Understanding the underlying profile often transforms how families and schools respond.


The key takeaway


Demand avoidance is often a child’s way of protecting themselves from overwhelm.


It may look like stubbornness.


But underneath, it is often a nervous system saying:


“This feels like too much pressure.”


When we reduce pressure, increase predictability, and support emotional regulation, cooperation often improves.


And the daily battles, including the battle of the shoes, become much easier to navigate.


Frequently Asked Questions: Demand avoidance in children


What is demand avoidance?


Demand avoidance is when a child has a strong stress response to everyday requests or expectations (like getting dressed, starting homework, or leaving the house). The child may resist, delay, argue, distract, or melt down because the demand feels overwhelming.


Is demand avoidance the same as PDA?


Not exactly. PDA (Pathological Demand Avoidance) is a term sometimes used to describe an autism profile where demand avoidance is extreme and linked to high anxiety and a strong need for control. PDA is widely discussed but is not currently a separate official diagnosis in major diagnostic manuals.


Is demand avoidance part of autism?


It can be. Many autistic children find demands stressful, especially when demands feel unpredictable, controlling, or overwhelming. Demand avoidance is not present in all autistic children, but it is commonly discussed in autism communities.


Can ADHD cause demand avoidance?


Yes. Children with ADHD often struggle with executive function skills like task initiation, switching attention, and emotional regulation. A child may avoid demands because starting feels too hard, not because they don’t want to do it.


Why does my child refuse to do things when asked but do them later?


This often happens because the pressure of a demand triggers stress. Once the demand disappears, the child feels calmer and is able to do the task. It’s usually a nervous system response, not manipulation.


What causes demand avoidance?


Common drivers include anxiety, sensory overload, executive function difficulties, fear of getting it wrong, and a strong need for autonomy or control. Demand avoidance is often the child’s way of reducing stress.


How do you help a child with demand avoidance?


Helpful approaches include reducing direct demands, offering choices, using playful or indirect language, collaborating on routines, lowering stress before problem-solving, and making tasks clearer and smaller.
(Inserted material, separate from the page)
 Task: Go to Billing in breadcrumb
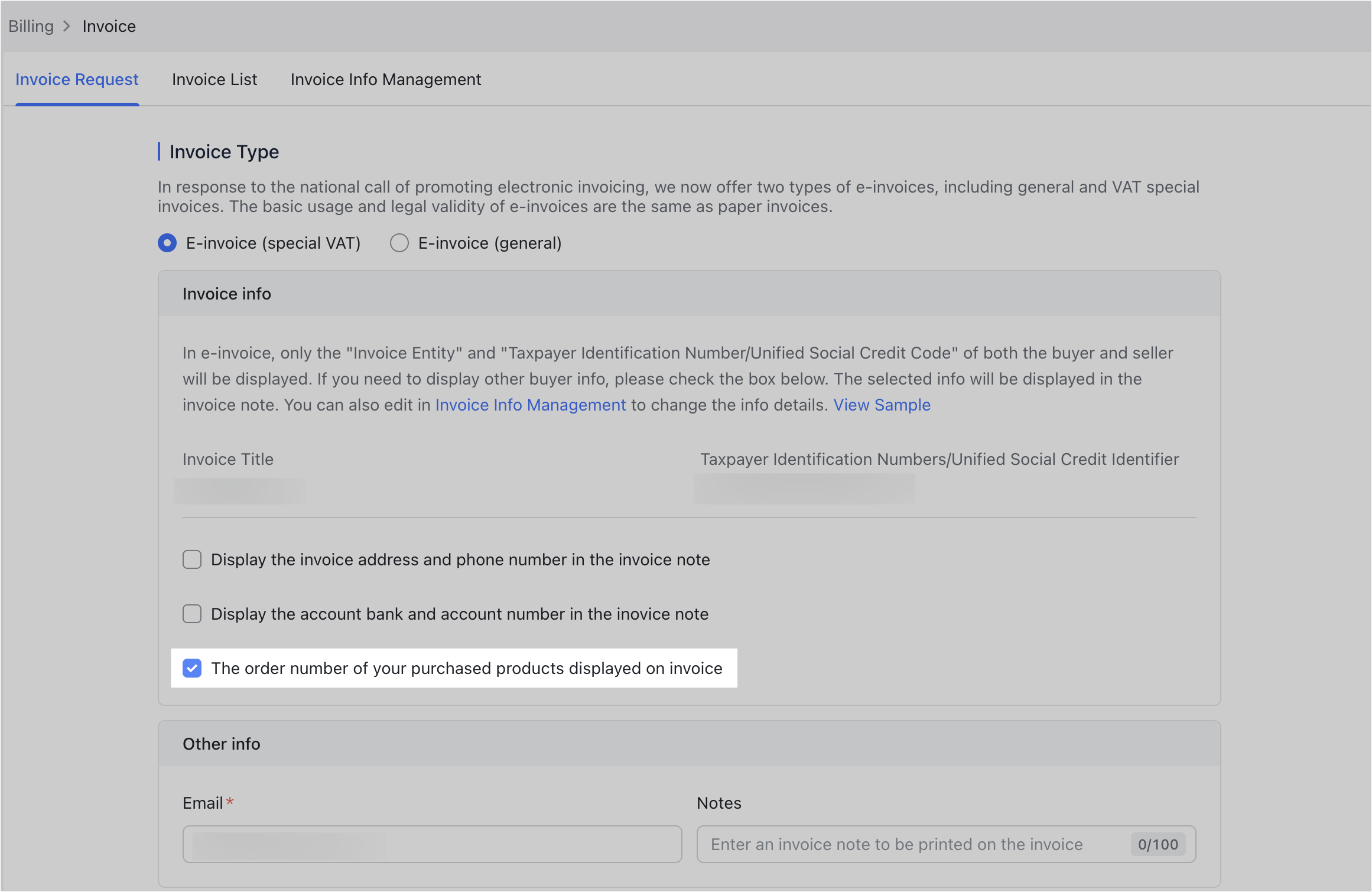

What should you avoid when a child shows demand avoidance?


Avoid escalating pressure, power struggles, shaming, sudden consequences, or repeated commands. These usually increase stress and make avoidance worse.


When should I seek help for demand avoidance?


Seek support if demand avoidance dominates daily life, causes frequent meltdowns, affects school attendance, or creates ongoing family distress. A neurodevelopmental assessment can help clarify whether ADHD, autism, anxiety, or related differences are contributing.